_COMPITI DA SVOLGERE:_
1) Trascrivi parola per parola il brano sulla vita vissuta di fretta, partendo da "In questo clima" e terminando con "preparare una Olimpiade.".
2) Nel brano sulla vita vissuta di fretta, perché parliamo di cose di cui si potrebbe tranquillamente fare a meno?
3) Prosegui il brano sulla vita vissuta di fretta dopo la sua ultima frase.

_BRANO FORNITO:_
◆ ◆ ◆ ◆ ◆

GUBBIO – Ultimamente abbiamo imparato a pensare costantemente a come dovremmo vivere attaccati ad un monitor, pensando di vivere secondo un’idea, vivendo il nostro tempo sempre troppo in fretta. Credo che a volte non ci rendiamo conto che spesso viviamo parlando di “cavolate”, di cose insomma di cui si potrebbe tranquillamente fare a meno. Ma ne parliamo perché pensiamo che ci dia un tono, uno spessore maggiore nei confronti degli altri. A dimostrazione di una continua ricerca del proprio egoistico bisogno di prevalsa sul non si sa più nemmeno chi. Insomma, viviamo sempre di più facendo finta di essere non so chi…

In questo clima è ovvio che la vita ci sfugge. Anche se viviamo nel più bel Paese del mondo pieno di tradizione e cultura storia e paesaggi che farebbero invidia a molti. Questo anno abbondante di pandemia, che ci ha visto per lo più rinchiusi in casa o comunque molto di più con noi stessi, ci ha limitato in maniera notevole. Probabilmente però, stando in questo isolamento, abbiamo compreso che la nostra vita continua comunque a fare il suo percorso, sia che noi restiamo incollati al divano giocando con Amazon o con i social, sia che stiamo affacciati al balcone cantando o guardando gli altri, sia che continuiamo a fare passeggiate come se dovessimo preparare una Olimpiade.

◆ ◆ ◆ ◆ ◆

_I DATI:_
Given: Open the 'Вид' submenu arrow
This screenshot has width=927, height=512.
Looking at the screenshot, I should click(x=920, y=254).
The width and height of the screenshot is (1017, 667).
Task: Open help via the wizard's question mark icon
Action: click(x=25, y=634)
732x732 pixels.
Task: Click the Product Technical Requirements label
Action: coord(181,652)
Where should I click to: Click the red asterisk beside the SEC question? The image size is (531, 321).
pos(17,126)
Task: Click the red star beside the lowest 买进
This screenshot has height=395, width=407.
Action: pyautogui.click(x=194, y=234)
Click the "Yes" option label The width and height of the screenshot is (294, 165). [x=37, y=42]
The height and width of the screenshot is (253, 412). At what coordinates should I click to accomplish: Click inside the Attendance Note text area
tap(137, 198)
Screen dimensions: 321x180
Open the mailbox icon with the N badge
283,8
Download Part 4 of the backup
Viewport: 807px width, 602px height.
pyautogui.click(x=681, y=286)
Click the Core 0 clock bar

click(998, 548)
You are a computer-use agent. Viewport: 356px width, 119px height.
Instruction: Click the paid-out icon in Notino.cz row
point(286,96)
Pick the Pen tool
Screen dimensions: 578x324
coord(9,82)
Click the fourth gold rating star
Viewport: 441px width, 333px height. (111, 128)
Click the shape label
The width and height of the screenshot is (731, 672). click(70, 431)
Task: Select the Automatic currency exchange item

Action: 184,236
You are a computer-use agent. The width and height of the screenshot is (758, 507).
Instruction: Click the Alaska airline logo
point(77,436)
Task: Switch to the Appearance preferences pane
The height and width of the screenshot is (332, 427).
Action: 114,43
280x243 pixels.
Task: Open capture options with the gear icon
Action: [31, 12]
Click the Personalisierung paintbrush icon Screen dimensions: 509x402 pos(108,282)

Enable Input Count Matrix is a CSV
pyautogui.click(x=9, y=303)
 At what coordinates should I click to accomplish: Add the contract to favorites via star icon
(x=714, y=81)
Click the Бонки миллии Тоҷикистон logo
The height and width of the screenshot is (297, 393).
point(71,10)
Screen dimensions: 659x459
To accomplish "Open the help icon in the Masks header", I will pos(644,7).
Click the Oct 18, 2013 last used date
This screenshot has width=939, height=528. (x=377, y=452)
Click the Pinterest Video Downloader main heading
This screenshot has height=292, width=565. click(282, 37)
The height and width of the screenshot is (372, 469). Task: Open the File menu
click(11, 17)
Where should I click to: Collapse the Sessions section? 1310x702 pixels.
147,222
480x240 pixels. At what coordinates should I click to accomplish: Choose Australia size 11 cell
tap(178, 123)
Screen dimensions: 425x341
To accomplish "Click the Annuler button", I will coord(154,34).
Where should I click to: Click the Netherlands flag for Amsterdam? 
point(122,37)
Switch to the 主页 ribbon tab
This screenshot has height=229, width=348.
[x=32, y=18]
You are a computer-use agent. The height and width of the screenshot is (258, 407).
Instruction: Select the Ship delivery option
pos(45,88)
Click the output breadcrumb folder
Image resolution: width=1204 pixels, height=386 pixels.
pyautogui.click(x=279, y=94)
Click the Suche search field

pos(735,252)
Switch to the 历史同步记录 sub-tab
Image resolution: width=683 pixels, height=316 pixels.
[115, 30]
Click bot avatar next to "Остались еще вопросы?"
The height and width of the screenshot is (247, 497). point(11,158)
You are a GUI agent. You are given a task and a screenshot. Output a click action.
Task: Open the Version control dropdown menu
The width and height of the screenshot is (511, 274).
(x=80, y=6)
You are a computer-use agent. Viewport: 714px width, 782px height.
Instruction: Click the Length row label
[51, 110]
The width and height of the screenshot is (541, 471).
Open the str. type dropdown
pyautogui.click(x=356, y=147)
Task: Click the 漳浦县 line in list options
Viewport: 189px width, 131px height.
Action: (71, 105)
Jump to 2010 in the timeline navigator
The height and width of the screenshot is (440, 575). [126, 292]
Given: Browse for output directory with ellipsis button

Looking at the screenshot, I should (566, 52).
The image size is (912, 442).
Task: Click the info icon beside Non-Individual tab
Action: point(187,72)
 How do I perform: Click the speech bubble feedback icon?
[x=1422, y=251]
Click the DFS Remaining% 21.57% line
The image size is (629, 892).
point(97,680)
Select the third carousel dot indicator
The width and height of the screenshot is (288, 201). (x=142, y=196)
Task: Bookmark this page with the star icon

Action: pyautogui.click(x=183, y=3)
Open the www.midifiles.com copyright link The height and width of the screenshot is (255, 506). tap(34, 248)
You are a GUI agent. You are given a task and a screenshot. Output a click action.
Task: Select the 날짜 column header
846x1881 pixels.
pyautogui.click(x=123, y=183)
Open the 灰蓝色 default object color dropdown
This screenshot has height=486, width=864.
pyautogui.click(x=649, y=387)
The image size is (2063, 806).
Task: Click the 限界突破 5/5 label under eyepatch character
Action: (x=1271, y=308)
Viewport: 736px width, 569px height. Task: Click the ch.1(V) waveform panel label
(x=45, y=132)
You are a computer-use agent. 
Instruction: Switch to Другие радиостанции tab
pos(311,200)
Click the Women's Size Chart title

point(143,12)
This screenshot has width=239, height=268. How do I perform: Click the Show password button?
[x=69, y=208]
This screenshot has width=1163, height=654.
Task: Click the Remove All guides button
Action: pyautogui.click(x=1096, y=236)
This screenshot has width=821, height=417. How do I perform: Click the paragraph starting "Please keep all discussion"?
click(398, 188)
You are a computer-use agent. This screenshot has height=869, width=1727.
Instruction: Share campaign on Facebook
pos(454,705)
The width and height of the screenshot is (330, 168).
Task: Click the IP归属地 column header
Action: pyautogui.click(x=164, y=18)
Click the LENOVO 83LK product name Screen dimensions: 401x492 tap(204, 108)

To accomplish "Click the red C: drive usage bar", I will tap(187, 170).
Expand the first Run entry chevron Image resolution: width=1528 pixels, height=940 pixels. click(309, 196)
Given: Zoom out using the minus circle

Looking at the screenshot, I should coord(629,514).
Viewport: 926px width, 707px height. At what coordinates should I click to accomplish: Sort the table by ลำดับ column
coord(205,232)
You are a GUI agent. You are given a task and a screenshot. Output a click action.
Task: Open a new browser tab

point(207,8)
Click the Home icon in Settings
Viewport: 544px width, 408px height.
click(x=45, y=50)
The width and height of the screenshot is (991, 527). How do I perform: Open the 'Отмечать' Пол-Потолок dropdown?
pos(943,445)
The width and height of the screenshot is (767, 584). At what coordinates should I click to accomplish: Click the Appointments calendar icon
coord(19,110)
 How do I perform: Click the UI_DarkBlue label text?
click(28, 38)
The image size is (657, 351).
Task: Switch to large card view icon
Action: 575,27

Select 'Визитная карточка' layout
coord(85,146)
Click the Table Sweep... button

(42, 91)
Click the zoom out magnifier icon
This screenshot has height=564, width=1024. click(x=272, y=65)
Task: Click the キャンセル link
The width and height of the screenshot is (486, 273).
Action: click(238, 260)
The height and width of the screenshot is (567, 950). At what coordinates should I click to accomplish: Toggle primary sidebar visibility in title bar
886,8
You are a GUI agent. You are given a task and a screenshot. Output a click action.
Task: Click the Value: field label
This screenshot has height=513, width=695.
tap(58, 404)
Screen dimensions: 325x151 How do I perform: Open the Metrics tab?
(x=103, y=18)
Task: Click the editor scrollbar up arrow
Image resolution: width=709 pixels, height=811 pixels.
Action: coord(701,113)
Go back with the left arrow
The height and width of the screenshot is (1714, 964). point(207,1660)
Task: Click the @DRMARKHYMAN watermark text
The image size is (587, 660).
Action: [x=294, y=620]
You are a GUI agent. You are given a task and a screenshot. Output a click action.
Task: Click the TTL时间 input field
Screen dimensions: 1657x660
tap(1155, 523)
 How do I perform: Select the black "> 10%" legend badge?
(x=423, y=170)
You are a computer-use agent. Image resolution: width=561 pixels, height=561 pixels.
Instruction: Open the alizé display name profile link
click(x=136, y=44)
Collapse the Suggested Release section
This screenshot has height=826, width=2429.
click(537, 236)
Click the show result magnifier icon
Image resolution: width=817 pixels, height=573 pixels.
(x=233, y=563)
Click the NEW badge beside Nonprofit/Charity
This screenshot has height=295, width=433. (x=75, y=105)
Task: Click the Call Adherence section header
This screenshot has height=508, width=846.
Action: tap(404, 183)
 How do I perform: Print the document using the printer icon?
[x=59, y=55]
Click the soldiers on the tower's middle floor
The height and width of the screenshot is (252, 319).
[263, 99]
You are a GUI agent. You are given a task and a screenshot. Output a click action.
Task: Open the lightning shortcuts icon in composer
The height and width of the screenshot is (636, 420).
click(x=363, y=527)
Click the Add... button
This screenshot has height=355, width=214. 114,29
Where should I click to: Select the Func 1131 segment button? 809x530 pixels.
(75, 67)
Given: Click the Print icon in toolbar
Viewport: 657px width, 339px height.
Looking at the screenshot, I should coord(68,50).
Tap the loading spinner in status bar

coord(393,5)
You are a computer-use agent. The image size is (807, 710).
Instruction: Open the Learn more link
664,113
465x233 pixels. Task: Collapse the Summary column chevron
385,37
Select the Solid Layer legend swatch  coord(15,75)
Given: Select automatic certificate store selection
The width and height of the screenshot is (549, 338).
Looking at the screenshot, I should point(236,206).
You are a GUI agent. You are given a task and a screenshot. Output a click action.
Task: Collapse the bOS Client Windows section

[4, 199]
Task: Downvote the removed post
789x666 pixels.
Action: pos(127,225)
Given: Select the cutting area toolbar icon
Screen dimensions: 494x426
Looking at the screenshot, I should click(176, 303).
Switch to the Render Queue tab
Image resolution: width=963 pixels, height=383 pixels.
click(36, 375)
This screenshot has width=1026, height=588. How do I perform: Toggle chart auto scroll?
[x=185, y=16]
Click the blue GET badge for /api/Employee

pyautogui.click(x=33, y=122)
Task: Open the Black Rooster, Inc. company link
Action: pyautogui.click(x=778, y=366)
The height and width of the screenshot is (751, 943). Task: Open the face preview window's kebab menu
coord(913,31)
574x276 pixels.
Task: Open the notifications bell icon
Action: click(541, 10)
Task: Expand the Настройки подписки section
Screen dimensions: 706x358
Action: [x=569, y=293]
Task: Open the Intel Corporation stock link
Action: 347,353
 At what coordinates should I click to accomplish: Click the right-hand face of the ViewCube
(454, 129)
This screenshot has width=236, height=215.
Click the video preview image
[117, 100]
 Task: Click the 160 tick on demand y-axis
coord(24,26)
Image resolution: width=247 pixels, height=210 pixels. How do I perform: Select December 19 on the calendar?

◆ ◆ ◆ ◆ ◆

_RISPOSTE:_
1)
In questo clima è ovvio che la vita ci sfugge. Anche se viviamo nel più bel Paese del mondo pieno di tradizione e cultura storia e paesaggi che farebbero invidia a molti. Questo anno abbondante di pandemia, che ci ha visto per lo più rinchiusi in casa o comunque molto di più con noi stessi, ci ha limitato in maniera notevole. Probabilmente però, stando in questo isolamento, abbiamo compreso che la nostra vita continua comunque a fare il suo percorso, sia che noi restiamo incollati al divano giocando con Amazon o con i social, sia che stiamo affacciati al balcone cantando o guardando gli altri, sia che continuiamo a fare passeggiate come se dovessimo preparare una Olimpiade.

2) Perché pensiamo che ci dia un tono, uno spessore maggiore nei confronti degli altri.

3)
La nostra vita fa il suo percorso naturale dettato dal suo tempo, ci scorre sopra e ci scivola addosso come un fiume passa e continua il suo percorso, come un ragazzino che corre in un prato. La nostra vita va avanti infischiandosene di noi e di chi siamo o di chi vorremmo essere. Soprattutto quando quotidianamente passiamo il nostro tempo sui social, spesso deridendo o prendendo strampalate posizioni oppure sentenziando qua e là su tutto e tutti…

La nostra vita corre e a volte, come forse è stato più facile comprendere durante questa pandemia, ci scappa. E ci saluta come si saluta uno conosciuto una volta ad una festa che poi abbiamo incontrato di nuovo al supermercato per sbaglio…

L’utilizzo spasmodico dei social ha portato una intera generazione cresciuta a giocare per strada ad attaccarsi costantemente ad un computer o meglio ancora ad un telefono. Ma ora ci accorgiamo che abbiamo perso tempo a giudicare altri, a perderci dietro al chiacchiericcio tipico del paesello e forse della nostra cultura. Abbiamo perso tempo ad essere leoni del giardino. Abbiamo perso tempo a fare pronostici mai richiesti e mai azzeccati…

Abbiamo perso tempo a fare il pettegolezzo, a giudicare gli altri e a cercare di scrivere o parlare dando giudizi futili, che oltre tutto cambiano con la velocità con cui cambia il tempo a Ferragosto in montagna… 

Spero quindi che in molti si accorgono del tempo buttato. Perché quello trascorso a inventare storie, a sparlare e a chiacchierare (usanza questa spesso molto in voga nella nostra piccola cittadina) contribuendo a volte non solo ad accrescere il proprio malessere ma soprattutto a far male agli altri a ferire la vita reale degli altri, è un tempo da impiegare diversamente.

A Gubbio, come nella maggior parte dei paesi italiani, si viveva con la chiave sul portone di casa. E si era sempre pronti ad aiutare il prossimo senza farsi troppe domande, senza necessariamente intravederci chissà quale complotto. Da quella cultura del sostenersi, dell’aiutarsi e della condivisione si è passati a quella del chiacchiericcio per ferire. Per vedere nell’altro sempre un qualcosa di male da amplificare.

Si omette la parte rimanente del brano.